What do you guys think?

I would suggest you follow the recommendations of Dr's. Liolsi and Baloch as described in Chpt.13 of Sternberg's surg path text. If you look it up and read it it will stick better than being spoon fed.
 
I would suggest you follow the recommendations of Dr's. Liolsi and Baloch as described in Chpt.13 of Sternberg's surg path text. If you look it up and read it it will stick better than being spoon fed.

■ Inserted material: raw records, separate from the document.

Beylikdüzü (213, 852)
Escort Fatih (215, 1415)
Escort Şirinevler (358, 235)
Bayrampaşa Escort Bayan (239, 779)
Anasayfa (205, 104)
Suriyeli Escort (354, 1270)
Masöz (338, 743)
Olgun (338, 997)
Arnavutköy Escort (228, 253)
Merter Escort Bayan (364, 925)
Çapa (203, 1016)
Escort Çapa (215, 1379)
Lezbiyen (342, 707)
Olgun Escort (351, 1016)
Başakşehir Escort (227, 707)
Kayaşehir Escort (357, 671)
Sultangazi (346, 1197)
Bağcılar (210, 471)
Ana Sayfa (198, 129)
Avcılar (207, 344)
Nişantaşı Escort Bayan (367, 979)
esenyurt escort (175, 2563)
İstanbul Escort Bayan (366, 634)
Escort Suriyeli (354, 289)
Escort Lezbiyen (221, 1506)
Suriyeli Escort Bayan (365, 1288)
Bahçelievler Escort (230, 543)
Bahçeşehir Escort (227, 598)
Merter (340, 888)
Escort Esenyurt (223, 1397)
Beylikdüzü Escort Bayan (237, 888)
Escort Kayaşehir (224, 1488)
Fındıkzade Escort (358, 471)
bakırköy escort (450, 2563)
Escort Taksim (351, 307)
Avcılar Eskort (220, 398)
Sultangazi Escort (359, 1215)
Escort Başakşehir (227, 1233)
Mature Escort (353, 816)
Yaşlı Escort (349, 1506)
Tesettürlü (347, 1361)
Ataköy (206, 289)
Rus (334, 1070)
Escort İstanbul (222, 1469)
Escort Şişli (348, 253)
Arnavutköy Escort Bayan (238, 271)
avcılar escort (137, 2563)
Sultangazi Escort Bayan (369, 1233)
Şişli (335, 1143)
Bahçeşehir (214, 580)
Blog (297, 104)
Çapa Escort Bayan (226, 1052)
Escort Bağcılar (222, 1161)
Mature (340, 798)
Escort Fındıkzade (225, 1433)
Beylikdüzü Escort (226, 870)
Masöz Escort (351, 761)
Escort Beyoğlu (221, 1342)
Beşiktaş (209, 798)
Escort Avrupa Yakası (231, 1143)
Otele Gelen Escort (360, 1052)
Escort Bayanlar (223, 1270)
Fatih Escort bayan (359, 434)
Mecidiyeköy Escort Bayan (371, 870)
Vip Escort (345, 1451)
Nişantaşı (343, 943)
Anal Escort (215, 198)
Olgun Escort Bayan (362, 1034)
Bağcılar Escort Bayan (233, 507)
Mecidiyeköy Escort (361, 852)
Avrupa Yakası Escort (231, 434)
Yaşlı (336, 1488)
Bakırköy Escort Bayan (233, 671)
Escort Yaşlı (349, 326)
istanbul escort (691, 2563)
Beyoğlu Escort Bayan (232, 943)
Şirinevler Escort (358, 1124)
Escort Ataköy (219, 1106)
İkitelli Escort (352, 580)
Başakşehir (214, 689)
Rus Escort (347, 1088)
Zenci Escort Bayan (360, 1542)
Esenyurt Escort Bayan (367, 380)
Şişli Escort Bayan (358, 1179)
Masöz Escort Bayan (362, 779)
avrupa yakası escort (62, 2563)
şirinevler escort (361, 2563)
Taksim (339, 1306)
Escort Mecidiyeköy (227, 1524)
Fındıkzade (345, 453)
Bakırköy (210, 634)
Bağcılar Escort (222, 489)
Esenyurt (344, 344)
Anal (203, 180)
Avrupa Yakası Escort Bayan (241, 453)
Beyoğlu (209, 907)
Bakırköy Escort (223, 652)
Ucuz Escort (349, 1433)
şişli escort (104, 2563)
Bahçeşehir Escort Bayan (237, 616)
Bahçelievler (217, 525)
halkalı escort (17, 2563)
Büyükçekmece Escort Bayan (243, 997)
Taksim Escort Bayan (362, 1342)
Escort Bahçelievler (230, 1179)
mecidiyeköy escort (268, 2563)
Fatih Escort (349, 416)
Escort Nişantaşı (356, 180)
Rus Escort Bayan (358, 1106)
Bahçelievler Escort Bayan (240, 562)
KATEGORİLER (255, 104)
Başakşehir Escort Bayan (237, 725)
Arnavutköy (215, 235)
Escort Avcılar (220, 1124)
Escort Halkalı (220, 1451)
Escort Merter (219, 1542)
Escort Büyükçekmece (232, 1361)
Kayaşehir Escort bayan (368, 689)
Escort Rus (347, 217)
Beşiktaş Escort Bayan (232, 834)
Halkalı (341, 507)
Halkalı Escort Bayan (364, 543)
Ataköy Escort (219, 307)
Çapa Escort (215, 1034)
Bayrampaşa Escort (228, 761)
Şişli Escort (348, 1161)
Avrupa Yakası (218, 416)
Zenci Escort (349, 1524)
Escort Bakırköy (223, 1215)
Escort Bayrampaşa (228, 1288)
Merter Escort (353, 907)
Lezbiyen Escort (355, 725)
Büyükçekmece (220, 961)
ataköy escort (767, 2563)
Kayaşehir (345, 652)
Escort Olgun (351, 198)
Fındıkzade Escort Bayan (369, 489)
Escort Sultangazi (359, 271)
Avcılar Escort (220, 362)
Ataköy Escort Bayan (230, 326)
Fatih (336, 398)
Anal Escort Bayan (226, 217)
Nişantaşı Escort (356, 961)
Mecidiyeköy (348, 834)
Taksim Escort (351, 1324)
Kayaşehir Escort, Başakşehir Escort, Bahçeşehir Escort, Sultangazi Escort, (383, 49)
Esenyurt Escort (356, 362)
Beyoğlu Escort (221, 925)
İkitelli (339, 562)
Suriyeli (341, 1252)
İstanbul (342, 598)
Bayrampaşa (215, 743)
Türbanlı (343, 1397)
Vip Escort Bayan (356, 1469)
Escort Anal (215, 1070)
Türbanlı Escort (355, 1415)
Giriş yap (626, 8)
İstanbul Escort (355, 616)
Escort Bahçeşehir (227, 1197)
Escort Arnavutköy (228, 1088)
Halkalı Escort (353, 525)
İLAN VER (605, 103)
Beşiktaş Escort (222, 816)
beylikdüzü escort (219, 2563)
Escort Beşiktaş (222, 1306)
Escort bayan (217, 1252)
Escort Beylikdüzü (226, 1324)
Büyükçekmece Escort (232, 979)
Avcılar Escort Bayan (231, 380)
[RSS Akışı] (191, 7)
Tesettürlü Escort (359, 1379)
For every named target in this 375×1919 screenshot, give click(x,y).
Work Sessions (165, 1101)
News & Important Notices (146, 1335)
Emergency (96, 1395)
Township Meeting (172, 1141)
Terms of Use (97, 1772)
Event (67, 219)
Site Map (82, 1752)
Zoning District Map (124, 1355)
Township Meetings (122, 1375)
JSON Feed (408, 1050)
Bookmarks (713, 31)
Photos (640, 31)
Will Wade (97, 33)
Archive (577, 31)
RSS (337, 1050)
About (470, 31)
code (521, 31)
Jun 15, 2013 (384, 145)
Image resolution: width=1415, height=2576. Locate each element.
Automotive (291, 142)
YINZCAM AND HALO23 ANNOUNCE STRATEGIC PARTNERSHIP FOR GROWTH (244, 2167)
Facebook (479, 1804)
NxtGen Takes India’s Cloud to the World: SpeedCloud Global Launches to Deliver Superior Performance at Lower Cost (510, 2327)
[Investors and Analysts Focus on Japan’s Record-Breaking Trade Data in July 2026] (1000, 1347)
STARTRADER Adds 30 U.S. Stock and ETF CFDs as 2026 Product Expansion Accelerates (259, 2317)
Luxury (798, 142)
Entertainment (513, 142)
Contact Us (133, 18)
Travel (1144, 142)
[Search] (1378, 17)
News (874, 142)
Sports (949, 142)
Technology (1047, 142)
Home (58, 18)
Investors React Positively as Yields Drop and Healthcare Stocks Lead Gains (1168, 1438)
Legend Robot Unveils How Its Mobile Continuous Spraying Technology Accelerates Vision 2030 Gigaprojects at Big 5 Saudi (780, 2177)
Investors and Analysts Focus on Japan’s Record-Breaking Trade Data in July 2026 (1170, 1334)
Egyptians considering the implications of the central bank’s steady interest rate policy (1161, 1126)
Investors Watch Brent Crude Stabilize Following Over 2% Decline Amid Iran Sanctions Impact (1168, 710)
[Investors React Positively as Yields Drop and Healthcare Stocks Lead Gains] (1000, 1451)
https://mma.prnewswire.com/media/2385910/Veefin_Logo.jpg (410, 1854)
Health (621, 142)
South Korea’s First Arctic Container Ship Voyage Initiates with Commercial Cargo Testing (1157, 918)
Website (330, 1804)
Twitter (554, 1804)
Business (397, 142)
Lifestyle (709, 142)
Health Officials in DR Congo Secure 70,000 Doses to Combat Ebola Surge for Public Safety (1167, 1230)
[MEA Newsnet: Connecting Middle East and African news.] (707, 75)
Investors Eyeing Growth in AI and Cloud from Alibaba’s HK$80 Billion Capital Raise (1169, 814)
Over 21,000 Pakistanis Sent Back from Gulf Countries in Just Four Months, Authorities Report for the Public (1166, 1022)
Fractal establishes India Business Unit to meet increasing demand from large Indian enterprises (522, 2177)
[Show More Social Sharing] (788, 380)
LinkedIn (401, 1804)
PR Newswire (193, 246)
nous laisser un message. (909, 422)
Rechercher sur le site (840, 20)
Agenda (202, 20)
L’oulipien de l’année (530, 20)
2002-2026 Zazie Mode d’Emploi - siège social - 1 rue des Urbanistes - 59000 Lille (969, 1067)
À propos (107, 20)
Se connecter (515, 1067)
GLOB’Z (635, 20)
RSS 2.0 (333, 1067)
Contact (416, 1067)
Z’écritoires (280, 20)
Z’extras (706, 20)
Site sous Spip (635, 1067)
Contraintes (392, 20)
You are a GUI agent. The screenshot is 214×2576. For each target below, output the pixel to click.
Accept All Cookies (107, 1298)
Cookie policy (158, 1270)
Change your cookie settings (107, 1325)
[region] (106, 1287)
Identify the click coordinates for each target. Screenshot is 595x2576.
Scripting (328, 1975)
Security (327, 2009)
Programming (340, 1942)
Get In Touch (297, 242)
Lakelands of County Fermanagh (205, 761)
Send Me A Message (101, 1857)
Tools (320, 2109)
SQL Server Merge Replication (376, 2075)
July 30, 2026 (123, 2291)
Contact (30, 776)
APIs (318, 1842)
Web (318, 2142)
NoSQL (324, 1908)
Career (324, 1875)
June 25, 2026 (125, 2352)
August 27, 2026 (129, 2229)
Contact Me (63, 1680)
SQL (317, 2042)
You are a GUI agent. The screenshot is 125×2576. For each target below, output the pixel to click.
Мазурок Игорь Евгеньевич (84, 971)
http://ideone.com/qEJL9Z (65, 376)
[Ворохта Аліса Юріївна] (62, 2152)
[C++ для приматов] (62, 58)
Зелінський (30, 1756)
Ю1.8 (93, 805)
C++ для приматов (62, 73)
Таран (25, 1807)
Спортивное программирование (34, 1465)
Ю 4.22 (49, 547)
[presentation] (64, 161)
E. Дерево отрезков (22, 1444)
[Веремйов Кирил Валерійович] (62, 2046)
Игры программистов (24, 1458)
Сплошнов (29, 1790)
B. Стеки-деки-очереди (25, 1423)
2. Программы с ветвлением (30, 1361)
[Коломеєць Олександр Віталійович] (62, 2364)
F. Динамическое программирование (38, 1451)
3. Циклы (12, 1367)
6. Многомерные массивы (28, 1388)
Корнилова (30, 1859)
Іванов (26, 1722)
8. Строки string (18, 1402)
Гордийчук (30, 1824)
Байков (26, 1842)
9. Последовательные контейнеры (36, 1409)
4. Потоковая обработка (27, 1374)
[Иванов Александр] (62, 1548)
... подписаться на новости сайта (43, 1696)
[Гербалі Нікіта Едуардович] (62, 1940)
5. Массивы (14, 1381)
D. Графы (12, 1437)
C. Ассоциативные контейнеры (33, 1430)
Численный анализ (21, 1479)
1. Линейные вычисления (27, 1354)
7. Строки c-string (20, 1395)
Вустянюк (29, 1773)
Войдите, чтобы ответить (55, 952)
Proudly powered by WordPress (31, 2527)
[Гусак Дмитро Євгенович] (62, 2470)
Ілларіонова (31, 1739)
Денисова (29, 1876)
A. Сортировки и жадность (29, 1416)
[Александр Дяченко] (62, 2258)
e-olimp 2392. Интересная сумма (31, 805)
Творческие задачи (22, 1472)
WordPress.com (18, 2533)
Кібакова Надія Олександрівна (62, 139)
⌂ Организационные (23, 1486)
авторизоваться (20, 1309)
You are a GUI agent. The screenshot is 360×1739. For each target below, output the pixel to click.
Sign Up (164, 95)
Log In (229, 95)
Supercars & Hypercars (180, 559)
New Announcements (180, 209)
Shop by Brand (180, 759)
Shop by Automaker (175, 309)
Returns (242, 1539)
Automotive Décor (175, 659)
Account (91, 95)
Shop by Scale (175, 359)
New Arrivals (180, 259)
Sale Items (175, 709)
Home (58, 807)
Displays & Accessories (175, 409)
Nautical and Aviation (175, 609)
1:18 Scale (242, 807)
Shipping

Maybe you misunderstood the thrust of my question. I know that minimally invasive follicular ca

Hmmm. All they've said is
- don't do multiple frozens, its useless. (We never do)
- lobectomy for minimally invasive follicular ca is curative anyway (so we shouldn't worry too hard about diagnosing it? What if a met pops up a decade later ? )
- Only the pathologist can diagnose minimally invasive follicular carcinoma by sampling the capsule (yes, yes, we sample the capsule. HOW MUCH TO SAMPLE, DAMMIT? EVERY SINGLE MILIMETER? OR go like ovarian tumours, 1 block per cm )

What I want to know is
- Is there any evidence based/statistical studies regarding the value of grossing the whole capsule vs just grossing a lot of it, in order to reconcile the two different opinions of schizophrenic attendings who on one day will scream at you for not passing the whole capsule, and on another day scream at you for having to sign out 45 slides of capsule strips with you
 
- in order to reconcile the two different opinions of schizophrenic attendings who on one day will scream at you for not passing the whole capsule, and on another day scream at you for having to sign out 45 slides of capsule strips with you

When you are in practice, do whatever you think is appropriate based on the literature. When grossing for someone else, I think a good rule is that whenever you think to yourself, "This is a lot of cassettes", you should ask the pathologist what and how much they want submitted.
 
I don't keep up with the literature on this, so I can't answer the heart of your question. Personally, however, I was always taught to submit the entire capsule, period. This was pretty consistent among attendings where I trained, however, so it wasn't a problem.

This is the kind of discrepancy I would consider bringing to the AP chair, because you'd generally rather not have a significant difference in how you're handling the same specimen within the department and from the same surgeon.
 
I've always put in the entire capsule in strips and then some percentage of the remainder of the tumor, and state the %. On bigger lesions (say 4-5 cm or so) that may end up being 20 blocks or more, I usually give a shout to the attending before submitting them, "You really want 30 blocks?" Everything < 3 cm or so or <20 blocks gets entirely submitted without question.

At a glance this seems to imply that full capsule examination picks up more carcinomas:
http://www.ncbi.nlm.nih.gov/pubmed/1373582
 
Also taught to submit the entire capsule here. Although I haven't really read any primary literature.